(Records of locating words and elements)
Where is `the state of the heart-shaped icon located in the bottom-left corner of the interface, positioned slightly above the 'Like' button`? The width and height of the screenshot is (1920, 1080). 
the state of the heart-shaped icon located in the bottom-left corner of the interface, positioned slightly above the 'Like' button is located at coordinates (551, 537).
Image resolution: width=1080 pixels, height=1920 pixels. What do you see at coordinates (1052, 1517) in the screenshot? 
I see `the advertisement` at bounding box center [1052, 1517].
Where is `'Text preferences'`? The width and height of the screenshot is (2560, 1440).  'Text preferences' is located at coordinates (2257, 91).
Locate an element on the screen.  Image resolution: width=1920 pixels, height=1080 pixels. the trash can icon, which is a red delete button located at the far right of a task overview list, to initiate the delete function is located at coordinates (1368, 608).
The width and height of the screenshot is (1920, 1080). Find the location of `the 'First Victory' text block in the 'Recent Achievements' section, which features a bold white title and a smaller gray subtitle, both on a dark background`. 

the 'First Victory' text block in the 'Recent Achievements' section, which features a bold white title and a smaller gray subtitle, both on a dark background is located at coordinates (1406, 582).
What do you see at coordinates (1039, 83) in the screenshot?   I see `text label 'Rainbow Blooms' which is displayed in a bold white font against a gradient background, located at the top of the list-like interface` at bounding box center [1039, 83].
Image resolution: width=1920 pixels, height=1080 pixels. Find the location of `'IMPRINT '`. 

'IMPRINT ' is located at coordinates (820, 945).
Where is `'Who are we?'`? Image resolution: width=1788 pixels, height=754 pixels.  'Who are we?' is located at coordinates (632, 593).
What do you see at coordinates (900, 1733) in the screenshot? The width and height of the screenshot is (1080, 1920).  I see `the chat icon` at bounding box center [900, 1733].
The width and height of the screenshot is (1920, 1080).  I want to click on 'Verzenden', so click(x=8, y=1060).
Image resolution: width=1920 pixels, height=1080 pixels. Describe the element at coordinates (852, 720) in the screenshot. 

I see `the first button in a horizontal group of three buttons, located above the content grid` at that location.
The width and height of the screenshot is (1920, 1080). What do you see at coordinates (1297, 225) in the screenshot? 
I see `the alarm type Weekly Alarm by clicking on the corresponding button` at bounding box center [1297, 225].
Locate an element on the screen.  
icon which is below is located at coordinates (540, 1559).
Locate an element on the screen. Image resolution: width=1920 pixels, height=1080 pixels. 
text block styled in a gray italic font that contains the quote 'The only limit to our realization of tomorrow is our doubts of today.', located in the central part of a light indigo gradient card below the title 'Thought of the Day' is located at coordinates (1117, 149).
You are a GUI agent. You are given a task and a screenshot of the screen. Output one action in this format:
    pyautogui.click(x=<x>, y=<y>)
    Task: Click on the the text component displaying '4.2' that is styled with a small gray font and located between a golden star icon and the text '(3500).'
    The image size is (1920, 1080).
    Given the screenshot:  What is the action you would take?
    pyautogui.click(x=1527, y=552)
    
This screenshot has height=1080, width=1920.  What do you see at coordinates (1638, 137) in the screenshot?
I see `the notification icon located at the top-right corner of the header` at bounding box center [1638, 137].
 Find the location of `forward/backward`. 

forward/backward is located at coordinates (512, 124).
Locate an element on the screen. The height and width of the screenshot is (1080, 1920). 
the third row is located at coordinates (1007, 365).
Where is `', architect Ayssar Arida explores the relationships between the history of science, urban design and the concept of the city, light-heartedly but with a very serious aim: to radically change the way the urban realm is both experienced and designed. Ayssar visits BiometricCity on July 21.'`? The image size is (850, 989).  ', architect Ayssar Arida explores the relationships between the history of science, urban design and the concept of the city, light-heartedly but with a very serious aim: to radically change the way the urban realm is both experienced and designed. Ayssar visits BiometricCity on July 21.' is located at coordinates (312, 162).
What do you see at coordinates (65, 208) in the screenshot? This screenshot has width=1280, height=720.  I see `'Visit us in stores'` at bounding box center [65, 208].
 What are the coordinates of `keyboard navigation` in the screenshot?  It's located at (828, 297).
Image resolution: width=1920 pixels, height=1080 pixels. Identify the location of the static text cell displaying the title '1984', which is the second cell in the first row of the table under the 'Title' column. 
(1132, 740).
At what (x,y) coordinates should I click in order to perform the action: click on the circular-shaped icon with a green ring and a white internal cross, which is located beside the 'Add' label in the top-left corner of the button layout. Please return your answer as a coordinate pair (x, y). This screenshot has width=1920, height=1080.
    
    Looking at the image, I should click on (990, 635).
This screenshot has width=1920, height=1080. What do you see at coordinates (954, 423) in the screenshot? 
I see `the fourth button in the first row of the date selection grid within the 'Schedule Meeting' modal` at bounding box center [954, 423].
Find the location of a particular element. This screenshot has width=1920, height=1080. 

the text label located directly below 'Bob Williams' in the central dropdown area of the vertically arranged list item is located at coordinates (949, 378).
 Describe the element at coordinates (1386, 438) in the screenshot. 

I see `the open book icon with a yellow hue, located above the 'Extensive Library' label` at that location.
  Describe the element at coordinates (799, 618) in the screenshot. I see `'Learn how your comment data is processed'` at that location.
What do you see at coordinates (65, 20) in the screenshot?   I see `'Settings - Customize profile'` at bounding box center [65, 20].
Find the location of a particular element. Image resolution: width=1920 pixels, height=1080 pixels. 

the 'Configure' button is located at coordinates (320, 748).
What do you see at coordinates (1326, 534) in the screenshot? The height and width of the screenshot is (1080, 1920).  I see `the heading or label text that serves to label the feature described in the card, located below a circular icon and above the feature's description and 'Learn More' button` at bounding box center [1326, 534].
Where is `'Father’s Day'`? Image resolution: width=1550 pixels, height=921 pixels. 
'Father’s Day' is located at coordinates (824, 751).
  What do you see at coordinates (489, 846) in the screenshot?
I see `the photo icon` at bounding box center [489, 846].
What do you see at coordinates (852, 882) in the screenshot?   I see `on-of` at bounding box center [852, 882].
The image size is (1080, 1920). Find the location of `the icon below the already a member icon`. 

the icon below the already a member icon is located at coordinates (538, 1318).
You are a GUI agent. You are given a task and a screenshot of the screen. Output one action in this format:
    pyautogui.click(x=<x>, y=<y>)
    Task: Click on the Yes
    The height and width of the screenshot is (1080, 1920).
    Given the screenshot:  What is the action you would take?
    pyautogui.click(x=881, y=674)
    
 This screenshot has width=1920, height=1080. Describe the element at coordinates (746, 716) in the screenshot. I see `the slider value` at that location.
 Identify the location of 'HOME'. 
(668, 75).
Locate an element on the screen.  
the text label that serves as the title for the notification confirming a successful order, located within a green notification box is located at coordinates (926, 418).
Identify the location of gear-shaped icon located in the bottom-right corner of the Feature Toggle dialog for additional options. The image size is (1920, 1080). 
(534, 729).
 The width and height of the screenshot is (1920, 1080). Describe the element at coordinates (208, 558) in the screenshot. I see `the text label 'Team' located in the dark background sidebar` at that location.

JOB:
Find every line of the records that contains the string "state", matching case exactly, and copy each of those lines.

THE ANSWER:
Where is `the state of the heart-shaped icon located in the bottom-left corner of the interface, positioned slightly above the 'Like' button`? The width and height of the screenshot is (1920, 1080). 
the state of the heart-shaped icon located in the bottom-left corner of the interface, positioned slightly above the 'Like' button is located at coordinates (551, 537).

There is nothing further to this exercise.